There's a good deal of information about the Discrete Fourier Transform online, and you can certainly learn from what exists. However, a long time ago I saw a nice characterization of it that I can no longer find, and think is worth writing about.
Consider a sequence \( (a_0, a_1, \ldots, a_{N-1}) \) of length \( N \). Think of these as the coefficients of a polynomial \( f(x) = \sum_{k=0}^{N-1}a_kx^k \). Clearly the coefficients determine the polynomial, but as we know we can also define \( f \) uniquely by specifying its value at \( N \) points, since we know it has degree \( N-1 \). The Discrete Fourier Transform of \( (a_0, a_1, \ldots, a_{N-1}) \) is the sequence \( (f(1), f(\zeta), f(\zeta^2), \ldots, f(\zeta^{N-1})) \) where \( \zeta \) is a primitive \(N\)th root of unity (generally \( e^{\frac{2i\pi}{N}} \)).
This formulation makes the circular convolution theorem almost trivial. If we have two sequences \( (a_0, \ldots, a_{N-1}) \) and \( (b_0, \ldots, b_{N-1}) \) and we consider their associated polynomials \( f(x) = \sum_{k=0}^{N-1} a_kx^k \) and \( g(x) = \sum_{k=0}^{N-1} b_kx^k \), then their product is of the form \( f(x)g(x) = \sum_{k=0}^{2N-2}\sum_{j=0}^{k}a_jb_{k-j}x^{k} \). The coefficients are almost the circular convolution of the two sequences -- to get there we just need to combine the terms for \( x^k \) with the terms for \( x^{k+N} \). In other words, we need to take \( f(x)g(x) \) modulo \( x^N - 1 \).
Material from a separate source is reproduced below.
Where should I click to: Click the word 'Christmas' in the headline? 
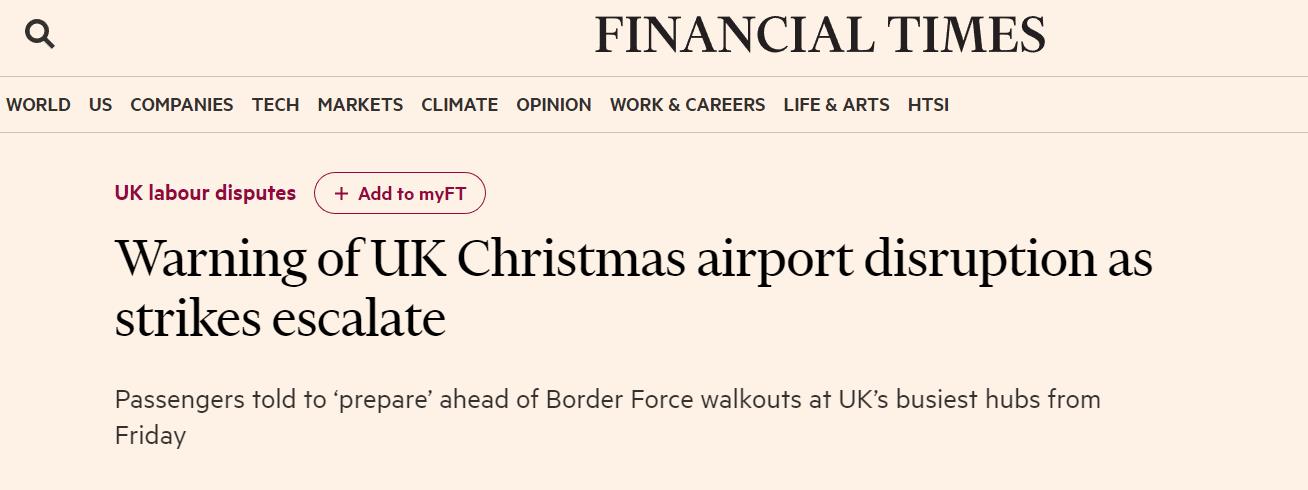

This means that \( h(x) = f(x)g(x) - r(x)(x^N - 1) \) is the polynomial whose coefficients are the circular convolution of \( (a_0, \ldots, a_{N-1}) \) and \( (b_0, \ldots, b_{N-1}) \). Remember that to determine \( h \), we just need to determine its value at \( N \) distinct points, and whenever \( x^N - 1 = 0 \), we have \( h(x) = f(x)g(x) \). As \( x^N - 1 \) has the \( N \) distinct roots \( 1, \zeta, \zeta^2, \ldots, \zeta^{N-1} \), if we know the values of \( f \) and \( g \) at these points, we also know the value of \( h \) there, and can therefore know all of \( h \). In other words, we're just looking for the sequence \( (f(1)g(1), f(\zeta)g(\zeta), \ldots, f(\zeta^{N-1})g(\zeta^{N-1})) \).